GPS builds connections among map, image or digital
database and real, physical location on the Earth
surface. A possibility of usage of such equipment for
tracing and navigation (from the map, plan or image to
real conditions) is it’s another important attribute
(Tuček, Suchomel 2003).


Inertial navigation system – Inertial navigation
system uses gyros, which is able to maintain on long-
term indication of the specified direction. Measurement
is based on the spread of the laser pulse in very long
convoluted coils into fibreglass. With the progress of
the motion sensor there are also emerging inertial navigation
systems operating on different principles. These
systems consist of sets capable of very sensitive accelerometers
measurement changes in the direction of motion
sensor. This sensor works in conjunction with a
computer that continuously integrates the input signal
of the accelerometers and determines the current location
of the observed object.

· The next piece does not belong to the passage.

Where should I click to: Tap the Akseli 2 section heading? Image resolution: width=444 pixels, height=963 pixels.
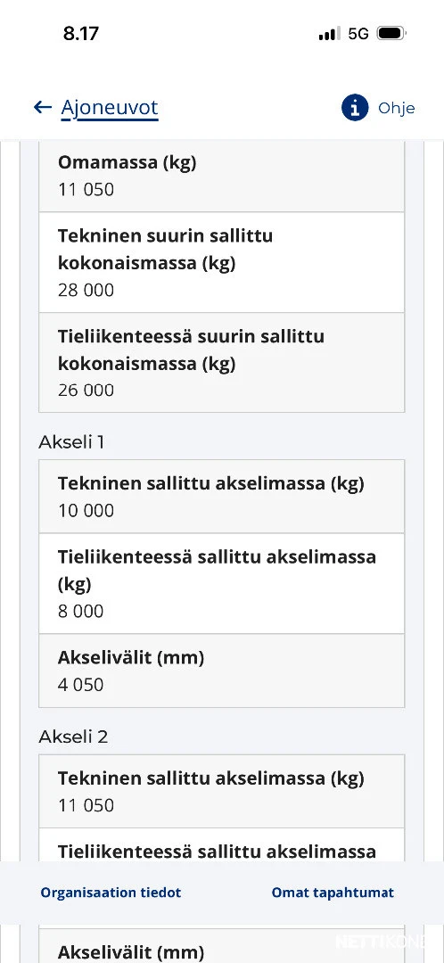pos(73,737)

Inertial navigation is able to
measure even in densely forested terrain, where other
navigation may not work (Rapant 2002, Martinić
et al. 2001).
Terrestrial Laser scanner – Terrestrial laser scanning
systems allows obtaining a large amount of data
fast, called a point cloud. Point Cloud is a set of x, y, z
coordinates and sometimes number of intensity, which
after processing provides a 3D model of objects and terrain.
Current researches are focused on forest inventory
automation, for the derivation of forest stand and tree
characteristics (height, diameter, round base, number of
stem) and identification of the tree based on bark.